UPDATE, Aug. 5, 2017: Knox County Mayor Tim Burchett formally announced his run for U.S. Congress Saturday afternoon at the Vol. Market #3.

This is a look at the crowd who came out for Burchett's announcement on Saturday.

Courtesy of Michael Grider

Burchett made his official statement today. He's already filed the appropriate paperwork a few days prior.

UPDATE, Aug. 2, 2017: Knox County Mayor Tim Burchett is running for Tennessee's 2nd Congressional District seat in the 2018 election, according to paperwork filed with the Federal Election Commission.

The seat is currently held by U.S. Rep. Jimmy Duncan, a Republican, who has announced he is not seeking re-election, and will retire after his current term.

Burchett, also a Republican, filed a statement of candidacy with the FEC on July 31.

Duncan did file a statement of candidacy with the FEC on June 13, but he told 10News that document is required for him to continue collecting campaign contributions for future political activity, and did not signify he intended to run for his seat again.

Democrat Joshua Williams is also running for the 2nd Congressional District seat.

PREVIOUS STORY: After months of speculation about his future, Knox County Mayor Tim Burchett will officially announce Saturday, Aug. 5, what federal office he plans to seek next year.

The 52-year-old Republican mayor sent an announcement Monday about the Saturday event.

He told 10News earlier this summer he planned to run either for Sen. Bob Corker's seat or Congressman Jimmy Duncan's East Tennessee seat.

It's widely expected he'll say he's going to run for Congress. The announcement will take place 10 a.m. at Vol Market #3 on 3400 Western Ave.

"From my family's military service, to my parents' careers as public educators, I was raised around public service, and it's something I enjoy," Mayor Burchett said. "I am thankful to have had the opportunity to work in the state legislature and as Knox County mayor, and I am excited about what lies ahead for me and my family as we launch this campaign."

In June, Burchett told 10News: "I think that I need to run for one of those seats (Senate or House)," he said. "We'll be making a decision shortly."

John J. Duncan, Jr. (R) District 2

Corker has said he's weighing his political options next year. A Duncan representative couldn't be reached Tuesday. Duncan, who turned 70 this month, first was elected in 1988 to represent the 2nd District, which includes Knoxville.

Burchett, a Republican, earlier this year told WBIR's "Inside Tennessee" he hadn't ruled out a possible run for governor next year. The field includes Knoxville businessman Randy Boyd, a Republican, and Democrat and former Nashville mayor Karl Dean.

On Tuesday, Burchett said he'd decided against running for governor.

He said he'd "never been real interested" in the governor's job.

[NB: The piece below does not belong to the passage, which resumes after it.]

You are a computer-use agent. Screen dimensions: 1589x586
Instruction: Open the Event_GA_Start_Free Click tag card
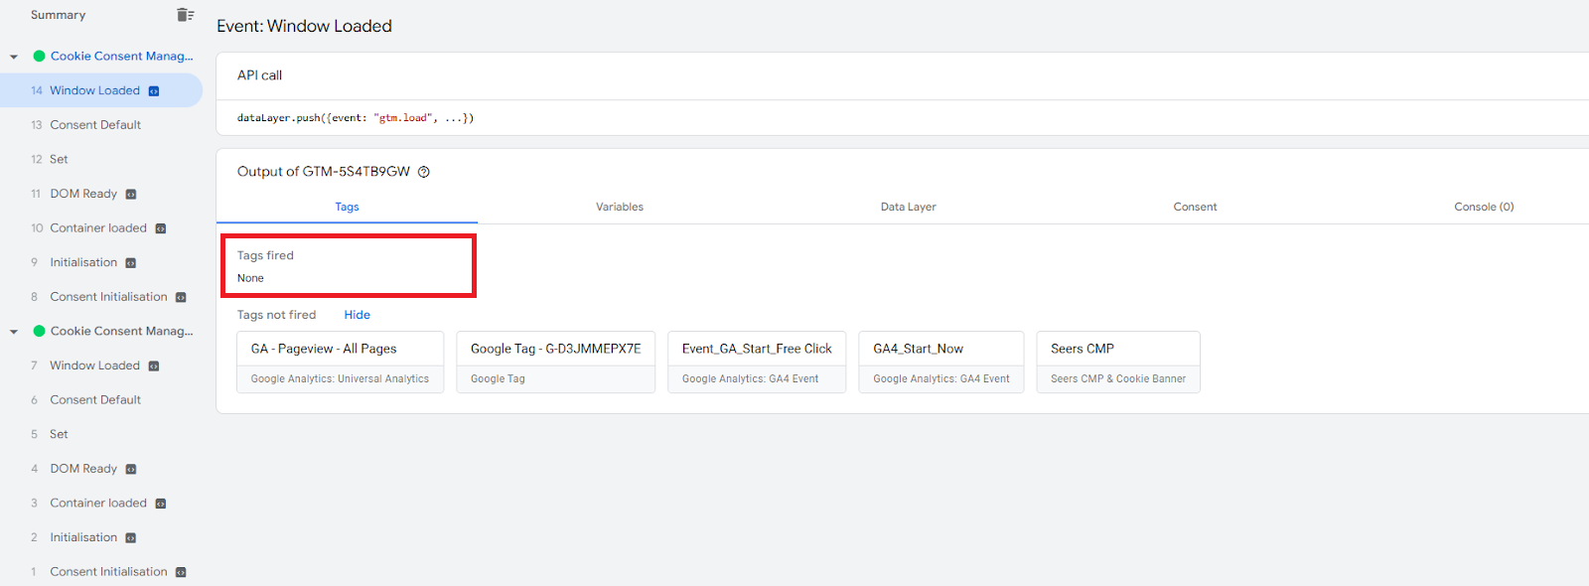756,362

He first was elected in the early 1990s to the state House and then moved on to the state Senate, spending a total of 16 years in the General Assembly.

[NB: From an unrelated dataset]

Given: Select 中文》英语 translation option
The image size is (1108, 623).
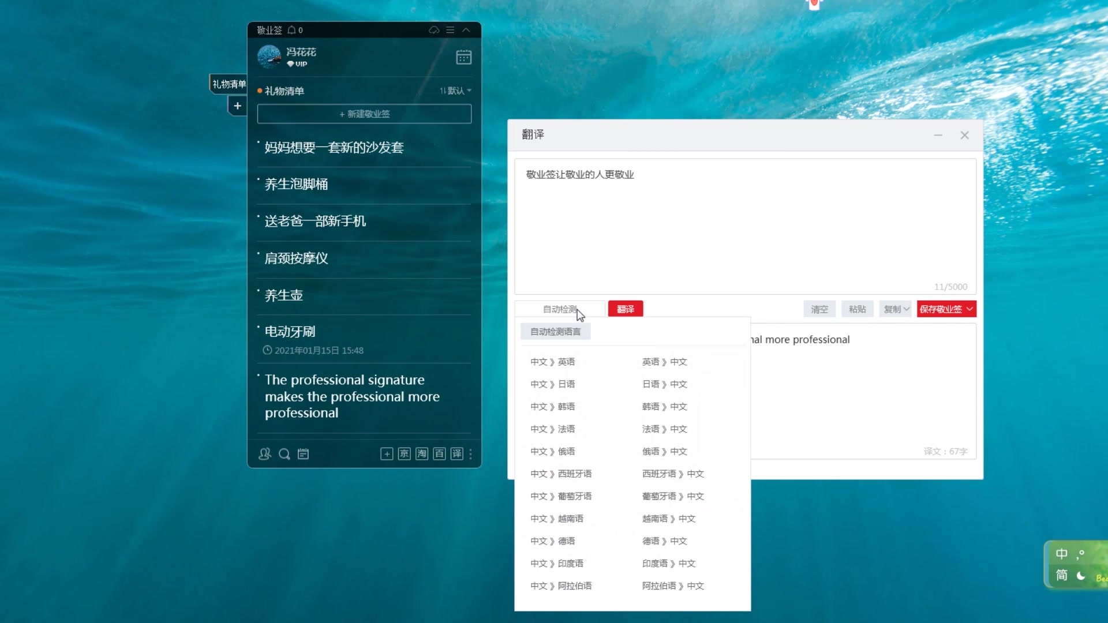Looking at the screenshot, I should point(552,361).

Senate Foreign Relations Committee Chairman Bob Corker (R-Tennessee).

He was first elected Knox County mayor in 2010. Term limits bar him from running next year when his second term expires.

The primary for mayor isn't until next May, and the general is in August.

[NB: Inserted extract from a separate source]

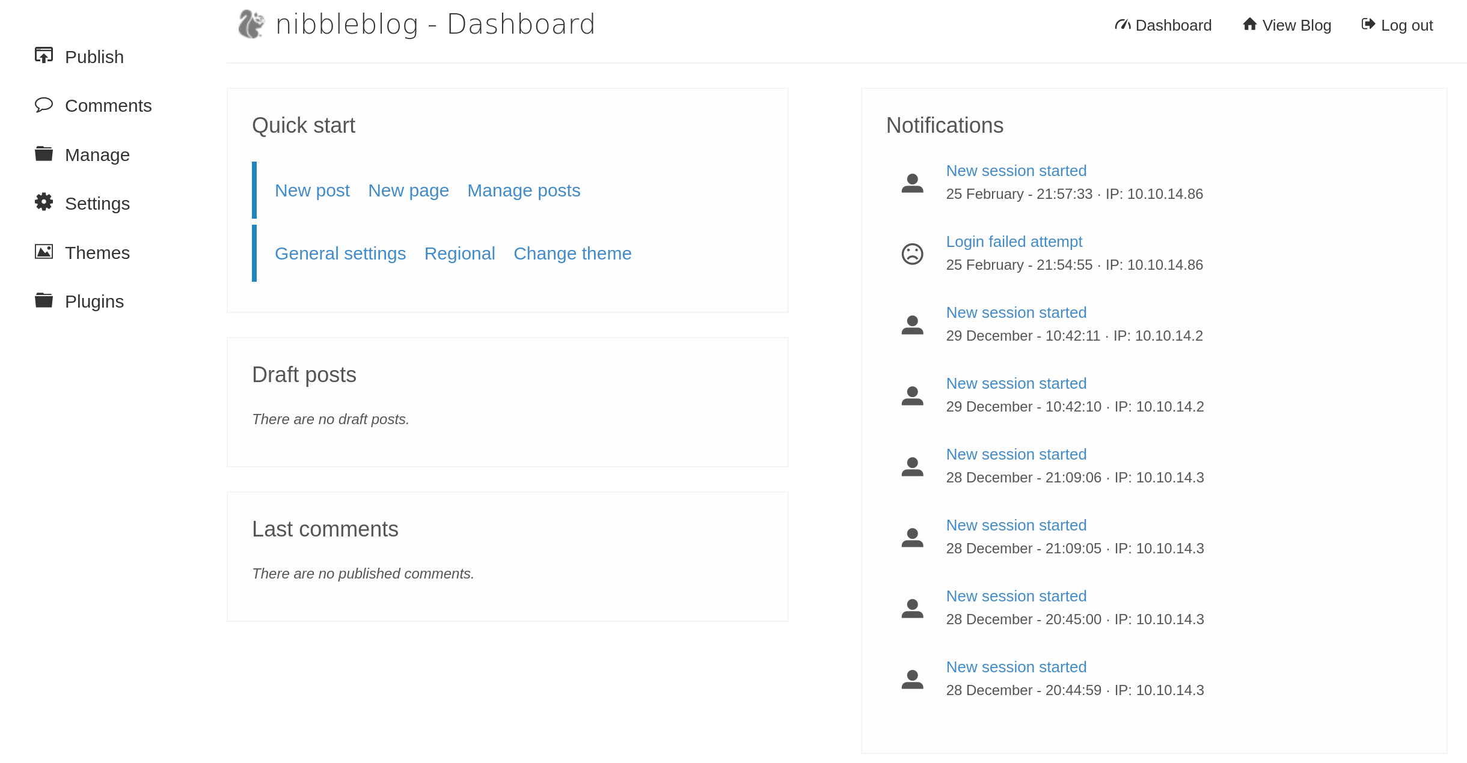Click the Manage folder icon
The image size is (1467, 763).
[43, 153]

Several candidates for mayor have emerged already, however, and more may be coming.

Knox County Commissioner Bob Thomas has made it plain he's running as a Republican in next year's primary.

In April, businessman and pro wrestler Glenn Jacobs, aka "Kane," formally announced his intent to run as a Republican.

Knox County Commissioner Brad Anders said Tuesday he expects to announce "soon" if he'll seek the seat.

On Monday, state Rep. Jason Zachary told 10News he'd been approached about running for mayor but was happy right now to continue in the Legislature. Zachary, a Republican from Knoxville, called the idea "intriguing."

Democrat Tracy Clough formally named a treasurer a year ago for a run as mayor.

Last week, Knox County Sheriff Jimmy "J.J." Jones announced he was halting his bid to become county mayor to care for an ailing family member.